EXERCISE INSTRUCTIONS: Only lines containing the word "computer" are needed; pull them out of the material.

SUPPLIED RECORDS:
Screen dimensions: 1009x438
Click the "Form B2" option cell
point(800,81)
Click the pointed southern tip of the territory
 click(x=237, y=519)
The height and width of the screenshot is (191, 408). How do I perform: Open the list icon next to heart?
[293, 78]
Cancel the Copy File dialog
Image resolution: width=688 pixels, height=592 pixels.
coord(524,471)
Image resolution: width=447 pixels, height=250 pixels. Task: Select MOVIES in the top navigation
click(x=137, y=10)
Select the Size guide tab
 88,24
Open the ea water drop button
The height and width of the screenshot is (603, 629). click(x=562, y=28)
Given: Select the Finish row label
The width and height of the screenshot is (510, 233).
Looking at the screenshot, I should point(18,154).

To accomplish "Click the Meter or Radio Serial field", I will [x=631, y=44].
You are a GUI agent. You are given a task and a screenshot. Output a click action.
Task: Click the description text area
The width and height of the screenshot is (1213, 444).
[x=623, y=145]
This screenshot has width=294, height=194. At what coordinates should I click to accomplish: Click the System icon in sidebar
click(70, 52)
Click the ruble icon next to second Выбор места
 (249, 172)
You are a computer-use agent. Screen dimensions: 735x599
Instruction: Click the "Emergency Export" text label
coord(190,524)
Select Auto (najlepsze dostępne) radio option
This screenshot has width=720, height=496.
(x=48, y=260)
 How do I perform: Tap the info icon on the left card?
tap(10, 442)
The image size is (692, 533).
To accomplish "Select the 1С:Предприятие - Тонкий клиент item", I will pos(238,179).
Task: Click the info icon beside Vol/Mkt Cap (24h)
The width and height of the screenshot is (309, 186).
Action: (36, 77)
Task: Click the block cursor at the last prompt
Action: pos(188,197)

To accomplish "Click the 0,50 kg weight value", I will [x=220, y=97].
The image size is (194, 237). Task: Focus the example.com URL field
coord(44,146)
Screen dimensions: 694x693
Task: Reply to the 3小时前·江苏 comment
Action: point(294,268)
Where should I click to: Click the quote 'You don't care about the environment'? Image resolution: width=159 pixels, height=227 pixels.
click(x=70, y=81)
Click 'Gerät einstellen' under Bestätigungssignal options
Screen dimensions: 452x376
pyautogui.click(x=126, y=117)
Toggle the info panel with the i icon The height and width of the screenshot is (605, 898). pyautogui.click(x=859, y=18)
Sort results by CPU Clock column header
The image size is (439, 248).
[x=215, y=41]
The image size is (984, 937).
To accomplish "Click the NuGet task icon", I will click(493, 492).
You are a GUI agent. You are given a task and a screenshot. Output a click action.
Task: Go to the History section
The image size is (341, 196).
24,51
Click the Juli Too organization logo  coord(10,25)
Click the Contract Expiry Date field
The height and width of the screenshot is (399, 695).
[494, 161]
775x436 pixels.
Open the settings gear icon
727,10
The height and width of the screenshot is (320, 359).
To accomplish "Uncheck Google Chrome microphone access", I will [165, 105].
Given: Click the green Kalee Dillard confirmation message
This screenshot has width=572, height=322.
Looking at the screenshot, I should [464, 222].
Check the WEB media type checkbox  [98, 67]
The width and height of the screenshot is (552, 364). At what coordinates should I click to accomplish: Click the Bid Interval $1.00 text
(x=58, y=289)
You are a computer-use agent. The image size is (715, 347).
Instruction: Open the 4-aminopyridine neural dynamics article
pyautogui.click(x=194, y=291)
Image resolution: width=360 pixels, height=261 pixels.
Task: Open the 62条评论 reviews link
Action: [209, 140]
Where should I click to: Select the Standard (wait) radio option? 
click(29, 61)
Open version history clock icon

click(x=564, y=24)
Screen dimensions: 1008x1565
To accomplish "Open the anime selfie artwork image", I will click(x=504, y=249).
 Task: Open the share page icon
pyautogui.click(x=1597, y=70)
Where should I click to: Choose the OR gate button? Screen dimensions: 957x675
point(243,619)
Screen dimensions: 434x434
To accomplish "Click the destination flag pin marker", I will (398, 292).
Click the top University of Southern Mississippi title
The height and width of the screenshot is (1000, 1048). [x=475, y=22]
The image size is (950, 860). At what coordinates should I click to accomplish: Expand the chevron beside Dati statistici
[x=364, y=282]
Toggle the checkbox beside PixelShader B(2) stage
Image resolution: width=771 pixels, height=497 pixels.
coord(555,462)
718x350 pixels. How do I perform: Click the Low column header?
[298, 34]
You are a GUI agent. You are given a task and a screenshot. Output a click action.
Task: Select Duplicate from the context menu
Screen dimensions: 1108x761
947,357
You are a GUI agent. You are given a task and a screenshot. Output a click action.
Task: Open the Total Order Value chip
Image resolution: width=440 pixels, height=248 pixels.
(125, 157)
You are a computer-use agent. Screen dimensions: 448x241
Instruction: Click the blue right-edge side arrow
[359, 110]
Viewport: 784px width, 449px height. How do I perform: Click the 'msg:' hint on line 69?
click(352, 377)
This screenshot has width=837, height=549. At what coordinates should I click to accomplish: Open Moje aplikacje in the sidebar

EXERCISE RESPONSE:
You are a computer-use agent. Screen dimensions: 735x599
You are a computer-use agent. The image size is (715, 347).
You are a computer-use agent. Screen dimensions: 448x241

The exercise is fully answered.